[Data items]

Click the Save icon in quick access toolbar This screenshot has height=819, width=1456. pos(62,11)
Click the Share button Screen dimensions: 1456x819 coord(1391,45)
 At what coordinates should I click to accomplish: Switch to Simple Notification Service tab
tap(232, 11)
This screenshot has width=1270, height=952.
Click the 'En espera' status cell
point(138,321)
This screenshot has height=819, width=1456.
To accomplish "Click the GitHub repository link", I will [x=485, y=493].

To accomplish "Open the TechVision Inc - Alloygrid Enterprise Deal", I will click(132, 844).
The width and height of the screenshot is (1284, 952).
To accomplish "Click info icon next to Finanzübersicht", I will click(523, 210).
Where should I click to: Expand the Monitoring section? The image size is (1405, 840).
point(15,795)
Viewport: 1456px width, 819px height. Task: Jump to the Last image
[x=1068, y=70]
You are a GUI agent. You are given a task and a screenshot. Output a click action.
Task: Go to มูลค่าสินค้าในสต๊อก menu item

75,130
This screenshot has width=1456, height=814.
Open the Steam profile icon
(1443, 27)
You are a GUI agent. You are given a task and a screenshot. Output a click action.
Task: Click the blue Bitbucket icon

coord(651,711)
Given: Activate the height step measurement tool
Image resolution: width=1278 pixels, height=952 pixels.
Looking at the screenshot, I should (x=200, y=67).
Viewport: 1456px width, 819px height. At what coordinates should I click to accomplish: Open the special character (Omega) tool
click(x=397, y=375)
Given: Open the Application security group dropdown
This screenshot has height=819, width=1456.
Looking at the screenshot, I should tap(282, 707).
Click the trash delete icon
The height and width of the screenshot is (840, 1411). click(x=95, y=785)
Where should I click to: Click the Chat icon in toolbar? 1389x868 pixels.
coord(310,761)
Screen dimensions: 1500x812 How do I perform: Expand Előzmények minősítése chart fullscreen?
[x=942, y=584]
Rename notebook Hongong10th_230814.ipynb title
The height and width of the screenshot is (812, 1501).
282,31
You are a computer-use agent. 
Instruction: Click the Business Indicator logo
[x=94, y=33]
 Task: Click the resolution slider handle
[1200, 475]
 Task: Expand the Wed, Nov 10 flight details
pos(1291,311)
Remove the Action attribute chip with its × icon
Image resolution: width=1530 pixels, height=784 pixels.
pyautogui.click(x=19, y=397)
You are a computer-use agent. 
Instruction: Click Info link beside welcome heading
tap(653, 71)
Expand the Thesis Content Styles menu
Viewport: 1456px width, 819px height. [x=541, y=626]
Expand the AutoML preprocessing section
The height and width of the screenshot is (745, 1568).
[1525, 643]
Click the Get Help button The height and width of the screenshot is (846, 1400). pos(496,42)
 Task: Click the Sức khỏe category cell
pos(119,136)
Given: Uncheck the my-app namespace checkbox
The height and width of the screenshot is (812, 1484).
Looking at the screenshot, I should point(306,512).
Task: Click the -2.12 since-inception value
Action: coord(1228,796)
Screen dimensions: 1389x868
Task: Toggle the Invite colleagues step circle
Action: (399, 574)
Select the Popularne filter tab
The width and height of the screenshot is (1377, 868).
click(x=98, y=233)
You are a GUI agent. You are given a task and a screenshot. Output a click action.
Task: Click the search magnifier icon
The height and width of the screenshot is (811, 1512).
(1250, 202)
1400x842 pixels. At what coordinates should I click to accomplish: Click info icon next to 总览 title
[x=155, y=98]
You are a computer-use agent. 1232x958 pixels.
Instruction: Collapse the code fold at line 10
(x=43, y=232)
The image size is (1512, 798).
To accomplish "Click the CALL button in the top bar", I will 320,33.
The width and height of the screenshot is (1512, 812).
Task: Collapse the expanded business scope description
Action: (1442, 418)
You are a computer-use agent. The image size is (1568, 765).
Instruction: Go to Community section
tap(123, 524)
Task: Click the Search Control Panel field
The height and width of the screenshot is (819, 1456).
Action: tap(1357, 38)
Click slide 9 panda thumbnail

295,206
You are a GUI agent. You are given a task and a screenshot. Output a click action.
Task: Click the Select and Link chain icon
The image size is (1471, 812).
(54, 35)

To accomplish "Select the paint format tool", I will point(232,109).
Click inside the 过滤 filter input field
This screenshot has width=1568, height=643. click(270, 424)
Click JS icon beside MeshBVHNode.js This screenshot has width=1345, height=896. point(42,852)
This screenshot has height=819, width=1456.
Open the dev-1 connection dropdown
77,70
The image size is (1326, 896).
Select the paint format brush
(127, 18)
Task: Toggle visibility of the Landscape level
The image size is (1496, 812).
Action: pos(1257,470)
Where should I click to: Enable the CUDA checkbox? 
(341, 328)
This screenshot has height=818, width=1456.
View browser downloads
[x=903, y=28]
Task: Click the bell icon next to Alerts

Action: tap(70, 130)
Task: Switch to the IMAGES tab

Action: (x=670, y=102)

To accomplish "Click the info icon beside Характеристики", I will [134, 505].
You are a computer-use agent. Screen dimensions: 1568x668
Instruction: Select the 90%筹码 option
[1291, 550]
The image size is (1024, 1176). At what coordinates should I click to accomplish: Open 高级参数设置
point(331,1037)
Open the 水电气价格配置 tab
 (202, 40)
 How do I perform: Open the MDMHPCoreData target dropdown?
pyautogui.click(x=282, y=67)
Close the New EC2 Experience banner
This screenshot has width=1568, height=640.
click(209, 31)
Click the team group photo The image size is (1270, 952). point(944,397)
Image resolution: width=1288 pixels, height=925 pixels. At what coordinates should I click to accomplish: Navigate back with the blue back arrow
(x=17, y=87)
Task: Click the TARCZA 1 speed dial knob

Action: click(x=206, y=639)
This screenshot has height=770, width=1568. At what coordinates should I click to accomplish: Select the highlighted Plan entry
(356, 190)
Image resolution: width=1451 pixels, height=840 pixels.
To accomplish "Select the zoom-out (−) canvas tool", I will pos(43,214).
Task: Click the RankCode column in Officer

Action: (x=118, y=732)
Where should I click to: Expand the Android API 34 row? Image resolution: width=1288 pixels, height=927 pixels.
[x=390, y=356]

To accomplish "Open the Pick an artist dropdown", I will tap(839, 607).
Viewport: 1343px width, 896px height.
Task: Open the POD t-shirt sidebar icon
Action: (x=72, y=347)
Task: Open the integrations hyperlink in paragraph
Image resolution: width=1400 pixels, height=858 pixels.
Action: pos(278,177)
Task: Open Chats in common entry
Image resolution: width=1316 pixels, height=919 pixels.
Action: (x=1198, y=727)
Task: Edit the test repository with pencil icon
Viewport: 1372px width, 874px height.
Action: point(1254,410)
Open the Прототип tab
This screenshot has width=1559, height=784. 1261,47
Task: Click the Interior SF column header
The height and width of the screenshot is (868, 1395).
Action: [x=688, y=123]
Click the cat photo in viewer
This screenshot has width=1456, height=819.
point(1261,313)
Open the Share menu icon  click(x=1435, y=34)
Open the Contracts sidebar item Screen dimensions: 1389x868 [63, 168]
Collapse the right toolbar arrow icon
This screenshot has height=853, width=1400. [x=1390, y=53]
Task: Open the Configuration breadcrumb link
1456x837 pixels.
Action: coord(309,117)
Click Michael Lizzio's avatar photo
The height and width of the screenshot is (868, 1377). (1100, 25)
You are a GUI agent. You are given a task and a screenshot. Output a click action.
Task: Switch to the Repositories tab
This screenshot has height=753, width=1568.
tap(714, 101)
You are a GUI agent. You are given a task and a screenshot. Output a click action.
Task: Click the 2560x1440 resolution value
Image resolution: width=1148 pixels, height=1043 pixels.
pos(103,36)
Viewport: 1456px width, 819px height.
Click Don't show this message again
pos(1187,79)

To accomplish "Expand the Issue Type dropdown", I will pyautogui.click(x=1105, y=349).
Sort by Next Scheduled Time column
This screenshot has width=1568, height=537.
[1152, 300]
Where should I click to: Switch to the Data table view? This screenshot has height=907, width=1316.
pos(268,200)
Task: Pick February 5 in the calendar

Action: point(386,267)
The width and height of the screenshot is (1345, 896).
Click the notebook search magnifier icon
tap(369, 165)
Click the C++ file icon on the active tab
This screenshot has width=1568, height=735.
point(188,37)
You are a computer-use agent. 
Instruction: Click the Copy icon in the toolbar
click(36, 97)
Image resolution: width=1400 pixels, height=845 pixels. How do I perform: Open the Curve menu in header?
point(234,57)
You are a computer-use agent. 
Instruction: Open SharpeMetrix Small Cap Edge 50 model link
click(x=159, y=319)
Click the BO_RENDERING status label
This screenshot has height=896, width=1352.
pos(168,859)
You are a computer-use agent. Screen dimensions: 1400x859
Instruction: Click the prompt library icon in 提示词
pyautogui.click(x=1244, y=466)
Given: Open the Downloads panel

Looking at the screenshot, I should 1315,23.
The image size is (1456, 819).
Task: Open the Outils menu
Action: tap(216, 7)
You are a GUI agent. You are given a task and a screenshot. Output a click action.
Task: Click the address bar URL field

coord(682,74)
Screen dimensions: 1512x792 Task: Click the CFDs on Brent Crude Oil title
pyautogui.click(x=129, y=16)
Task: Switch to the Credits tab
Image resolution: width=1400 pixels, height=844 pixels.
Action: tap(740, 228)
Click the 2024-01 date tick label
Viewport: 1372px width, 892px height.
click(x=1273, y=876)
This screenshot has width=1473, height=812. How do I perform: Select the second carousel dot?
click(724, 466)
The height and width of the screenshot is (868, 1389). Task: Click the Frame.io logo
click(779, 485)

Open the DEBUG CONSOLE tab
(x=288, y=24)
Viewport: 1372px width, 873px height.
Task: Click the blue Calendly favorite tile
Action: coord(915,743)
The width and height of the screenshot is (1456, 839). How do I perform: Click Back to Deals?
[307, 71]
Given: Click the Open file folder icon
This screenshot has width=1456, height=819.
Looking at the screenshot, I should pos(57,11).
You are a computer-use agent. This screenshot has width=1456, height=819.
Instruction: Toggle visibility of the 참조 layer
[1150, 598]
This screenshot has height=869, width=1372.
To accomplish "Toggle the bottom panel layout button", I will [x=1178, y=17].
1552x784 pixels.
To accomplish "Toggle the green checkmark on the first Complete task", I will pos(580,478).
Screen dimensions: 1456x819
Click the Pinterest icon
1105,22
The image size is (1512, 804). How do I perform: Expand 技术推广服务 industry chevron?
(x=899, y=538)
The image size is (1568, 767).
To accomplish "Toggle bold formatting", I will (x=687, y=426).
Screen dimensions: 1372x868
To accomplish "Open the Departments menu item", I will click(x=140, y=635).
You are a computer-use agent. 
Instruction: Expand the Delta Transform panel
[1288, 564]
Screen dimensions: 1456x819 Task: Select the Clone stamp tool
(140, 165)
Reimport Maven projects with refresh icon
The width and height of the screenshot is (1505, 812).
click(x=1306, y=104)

▸ About this exercise
Look above for the line containing "Viewport: 1456px width, 819px height. Task: Jump". Output from there through the line containing "Given: Open the Application", exactly and inclusively.

▸ Task solution
Viewport: 1456px width, 819px height. Task: Jump to the Last image
[x=1068, y=70]
You are a GUI agent. You are given a task and a screenshot. Output a click action.
Task: Go to มูลค่าสินค้าในสต๊อก menu item

75,130
This screenshot has width=1456, height=814.
Open the Steam profile icon
(1443, 27)
You are a GUI agent. You are given a task and a screenshot. Output a click action.
Task: Click the blue Bitbucket icon

coord(651,711)
Given: Activate the height step measurement tool
Image resolution: width=1278 pixels, height=952 pixels.
Looking at the screenshot, I should (x=200, y=67).
Viewport: 1456px width, 819px height. At what coordinates should I click to accomplish: Open the special character (Omega) tool
click(x=397, y=375)
Given: Open the Application security group dropdown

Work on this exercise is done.